Up to 17 percent of health care professionals are looking to change their electronic health record platforms, according to the latest survey by Black Book Rankings, a marketing research firm.
The company suggests that 2013 will be “the year of the great EHR vendor switch.” One in six medical practices may move to a different platform by the end of 2013, according to the survey released Feb. 18.
Health care professionals say their EHR applications aren’t meeting their needs as far as system features, implementations, deliverables and client support, Black Book reported.
The firm polled nearly 17,000 active EHR users for the survey. Participants included physicians, clinicians and health care professionals at hospitals, clinics and in-patient surgery centers.
EHR software companies may be neglecting development issues as they focus on sales and backlogged implementations, Black Book reported.
In addition, one-size-fits-all EHR platforms have not met the needs of specialists, the survey revealed.
“The one-size-fits-all EHR isn’t working for specialists and complex multispecialty groups,” Doug Brown, a managing partner with Black Book, told eWEEK in an email.
Black Book’s survey results match up with an August 2011 report by the IT committee of the American Academy of Ophthalmology, which found that EHR applications lack support for measurements by eye doctors.
EHR users blame themselves for picking the wrong health record software, said Brown. Of health professionals interviewed, 79 said their practice did not adequately assess their needs before choosing their health-record application.
Data interoperability also played a role in EHR users’ dissatisfaction with the software. Few vendors are making enough progress in enabling physician networks to share data, “and that frustrates early EHR adopters that their original vendor choice has not made innovative progress with interoperability,” said Brown.
The priority list of EHR features for doctors includes document management, scanning and storage, electronic prescribing, order management, implementation support, system costs and alerts.

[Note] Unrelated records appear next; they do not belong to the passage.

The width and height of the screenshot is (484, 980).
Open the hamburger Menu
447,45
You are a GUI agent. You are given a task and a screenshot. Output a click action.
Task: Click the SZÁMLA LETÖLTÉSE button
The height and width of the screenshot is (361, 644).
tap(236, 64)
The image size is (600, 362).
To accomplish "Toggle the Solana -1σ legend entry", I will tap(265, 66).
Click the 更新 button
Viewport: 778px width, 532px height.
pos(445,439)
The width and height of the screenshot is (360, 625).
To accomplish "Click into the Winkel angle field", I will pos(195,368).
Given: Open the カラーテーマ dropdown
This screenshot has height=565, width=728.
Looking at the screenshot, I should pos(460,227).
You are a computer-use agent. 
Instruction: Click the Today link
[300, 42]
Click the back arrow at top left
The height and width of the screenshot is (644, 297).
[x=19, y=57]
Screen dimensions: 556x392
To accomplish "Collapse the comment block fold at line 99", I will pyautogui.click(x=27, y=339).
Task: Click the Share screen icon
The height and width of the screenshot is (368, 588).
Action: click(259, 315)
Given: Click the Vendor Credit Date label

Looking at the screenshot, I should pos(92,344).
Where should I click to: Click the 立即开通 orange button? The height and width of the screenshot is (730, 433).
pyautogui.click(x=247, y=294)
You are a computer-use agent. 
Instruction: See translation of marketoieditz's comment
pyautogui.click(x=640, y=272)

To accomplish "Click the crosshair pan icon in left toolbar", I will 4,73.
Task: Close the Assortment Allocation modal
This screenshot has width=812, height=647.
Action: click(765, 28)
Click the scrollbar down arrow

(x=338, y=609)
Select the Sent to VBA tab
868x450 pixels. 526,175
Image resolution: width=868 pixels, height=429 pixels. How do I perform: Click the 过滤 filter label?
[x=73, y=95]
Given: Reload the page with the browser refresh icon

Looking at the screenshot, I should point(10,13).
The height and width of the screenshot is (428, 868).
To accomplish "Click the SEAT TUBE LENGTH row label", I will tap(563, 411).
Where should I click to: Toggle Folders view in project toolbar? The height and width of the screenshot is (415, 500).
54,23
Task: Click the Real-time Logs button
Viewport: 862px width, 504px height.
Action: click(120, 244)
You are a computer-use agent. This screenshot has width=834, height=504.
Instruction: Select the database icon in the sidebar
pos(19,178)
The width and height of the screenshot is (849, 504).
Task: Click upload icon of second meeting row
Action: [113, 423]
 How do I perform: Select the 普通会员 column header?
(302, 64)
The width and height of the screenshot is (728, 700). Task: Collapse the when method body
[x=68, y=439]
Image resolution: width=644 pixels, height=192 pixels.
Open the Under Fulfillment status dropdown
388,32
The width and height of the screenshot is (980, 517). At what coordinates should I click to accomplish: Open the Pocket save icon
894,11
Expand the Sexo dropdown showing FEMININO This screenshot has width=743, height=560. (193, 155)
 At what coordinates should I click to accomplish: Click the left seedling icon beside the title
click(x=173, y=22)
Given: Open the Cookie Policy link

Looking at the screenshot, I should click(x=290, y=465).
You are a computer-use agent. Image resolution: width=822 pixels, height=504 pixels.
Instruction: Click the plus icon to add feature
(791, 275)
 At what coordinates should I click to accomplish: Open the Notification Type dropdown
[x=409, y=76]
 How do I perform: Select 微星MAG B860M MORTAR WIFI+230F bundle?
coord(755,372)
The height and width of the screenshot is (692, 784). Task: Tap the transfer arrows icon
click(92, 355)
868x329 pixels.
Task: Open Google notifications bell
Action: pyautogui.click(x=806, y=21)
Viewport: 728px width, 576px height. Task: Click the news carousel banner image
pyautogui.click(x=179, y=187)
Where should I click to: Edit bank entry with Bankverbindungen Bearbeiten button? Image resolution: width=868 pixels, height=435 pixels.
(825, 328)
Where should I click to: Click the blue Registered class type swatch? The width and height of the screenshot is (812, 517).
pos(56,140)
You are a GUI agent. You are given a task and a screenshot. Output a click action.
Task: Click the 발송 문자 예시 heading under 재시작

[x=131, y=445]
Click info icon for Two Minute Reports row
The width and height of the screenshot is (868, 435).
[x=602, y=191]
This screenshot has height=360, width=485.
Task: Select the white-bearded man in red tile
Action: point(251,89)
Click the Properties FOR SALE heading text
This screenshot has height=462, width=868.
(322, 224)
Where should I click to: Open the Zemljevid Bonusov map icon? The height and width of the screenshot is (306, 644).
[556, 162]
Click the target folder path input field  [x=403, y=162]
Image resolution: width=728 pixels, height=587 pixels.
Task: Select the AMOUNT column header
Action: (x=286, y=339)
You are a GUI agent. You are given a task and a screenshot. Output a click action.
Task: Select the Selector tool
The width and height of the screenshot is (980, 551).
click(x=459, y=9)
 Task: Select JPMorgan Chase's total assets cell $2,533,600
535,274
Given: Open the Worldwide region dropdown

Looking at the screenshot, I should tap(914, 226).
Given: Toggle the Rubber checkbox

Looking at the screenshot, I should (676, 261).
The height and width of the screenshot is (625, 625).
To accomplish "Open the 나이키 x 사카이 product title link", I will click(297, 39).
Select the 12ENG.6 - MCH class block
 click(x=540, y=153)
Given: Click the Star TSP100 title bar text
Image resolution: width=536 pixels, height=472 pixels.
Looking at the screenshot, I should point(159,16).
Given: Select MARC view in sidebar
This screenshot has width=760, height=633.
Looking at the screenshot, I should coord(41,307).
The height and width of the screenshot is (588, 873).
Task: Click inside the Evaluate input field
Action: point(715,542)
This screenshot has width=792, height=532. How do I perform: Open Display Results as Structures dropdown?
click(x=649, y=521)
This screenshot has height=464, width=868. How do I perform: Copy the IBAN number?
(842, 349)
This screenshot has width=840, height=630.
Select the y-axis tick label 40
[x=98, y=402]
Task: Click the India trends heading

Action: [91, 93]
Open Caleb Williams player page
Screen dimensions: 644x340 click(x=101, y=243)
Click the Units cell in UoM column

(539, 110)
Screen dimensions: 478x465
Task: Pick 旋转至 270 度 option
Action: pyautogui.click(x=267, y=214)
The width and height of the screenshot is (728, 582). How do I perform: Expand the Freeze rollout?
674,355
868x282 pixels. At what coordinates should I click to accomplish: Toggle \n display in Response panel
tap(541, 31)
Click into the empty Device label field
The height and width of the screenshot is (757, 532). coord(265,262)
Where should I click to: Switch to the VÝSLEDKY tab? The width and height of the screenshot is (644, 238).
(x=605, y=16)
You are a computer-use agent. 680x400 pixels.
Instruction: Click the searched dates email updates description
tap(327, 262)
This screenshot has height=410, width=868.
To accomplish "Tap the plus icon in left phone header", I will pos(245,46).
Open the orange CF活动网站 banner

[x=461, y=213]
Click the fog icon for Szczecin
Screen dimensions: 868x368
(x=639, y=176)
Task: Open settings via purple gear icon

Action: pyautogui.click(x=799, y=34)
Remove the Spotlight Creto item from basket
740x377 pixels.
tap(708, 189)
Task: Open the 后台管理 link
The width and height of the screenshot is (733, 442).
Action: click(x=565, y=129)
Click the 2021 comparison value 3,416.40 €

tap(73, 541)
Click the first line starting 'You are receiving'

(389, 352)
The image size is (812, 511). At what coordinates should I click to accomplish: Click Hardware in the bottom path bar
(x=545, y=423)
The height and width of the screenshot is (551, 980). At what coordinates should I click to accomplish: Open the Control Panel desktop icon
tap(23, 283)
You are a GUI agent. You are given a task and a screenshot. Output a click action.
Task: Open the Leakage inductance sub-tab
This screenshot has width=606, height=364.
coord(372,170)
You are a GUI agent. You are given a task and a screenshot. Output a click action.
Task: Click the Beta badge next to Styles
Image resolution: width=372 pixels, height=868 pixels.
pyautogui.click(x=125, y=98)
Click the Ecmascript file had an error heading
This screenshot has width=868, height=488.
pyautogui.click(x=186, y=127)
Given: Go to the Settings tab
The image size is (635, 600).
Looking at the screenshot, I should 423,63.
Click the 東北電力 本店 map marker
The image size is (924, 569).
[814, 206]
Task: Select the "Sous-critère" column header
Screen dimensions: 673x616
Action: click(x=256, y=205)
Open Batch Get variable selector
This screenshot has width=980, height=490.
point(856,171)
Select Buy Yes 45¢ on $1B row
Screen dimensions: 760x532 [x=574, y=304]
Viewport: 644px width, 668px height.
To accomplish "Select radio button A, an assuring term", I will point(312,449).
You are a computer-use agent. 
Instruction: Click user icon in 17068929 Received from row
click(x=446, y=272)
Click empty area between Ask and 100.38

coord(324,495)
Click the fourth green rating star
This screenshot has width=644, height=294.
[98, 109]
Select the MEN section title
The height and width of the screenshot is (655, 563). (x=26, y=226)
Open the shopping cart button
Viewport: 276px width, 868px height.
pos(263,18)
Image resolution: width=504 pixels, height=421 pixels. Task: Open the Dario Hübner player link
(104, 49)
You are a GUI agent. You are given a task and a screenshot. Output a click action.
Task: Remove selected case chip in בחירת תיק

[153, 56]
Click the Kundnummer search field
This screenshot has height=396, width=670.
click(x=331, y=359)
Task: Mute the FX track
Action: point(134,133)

Doctors would also like to see better integration with practice management and revenue cycle management software. Vendors that do offer integration with EHRs and practice management apps include eClinicalWorks and GE Healthcare with its Centricity platform.
Decision support is another desired feature in EHR applications, said Brown.
Cloud computing could be leading EHR vendors to change, according to the Black Book survey. Of respondents either considering or planning to change EHR vendors in the next year, 51 percent said they were targeting Web-based, application-service-provider or software as a service EHR (SaaS) platforms.
“The affordability of cloud services is persuading physician office users to make a change,” said Brown.
Still, a lack of funds may delay this switch for almost 20 percent of respondents, and 8 percent have ruled out a change due to this cost, even if it’s a cloud or Web-based system, said Brown.
Support for mobile platforms will be a factor in which platforms doctors choose, according to Brown.
In fact, 75 percent of users looking to replace their EHR systems demand vendor integration with mobile device platforms, said Brown.
Compatibility with iOS and Android devices are “EHR must-haves,” he said, and are “higher in priority than connectivity and more important to physicians than patient access and clinical analytics combined.”
Black Book conducted follow-up interviews with 550 respondents who had complaints about their EHR platforms. When choosing another EHR vendor, 32 percent said mergers or acquisitions in that company would be problematic and 26 percent cited senior management disarray as a concern.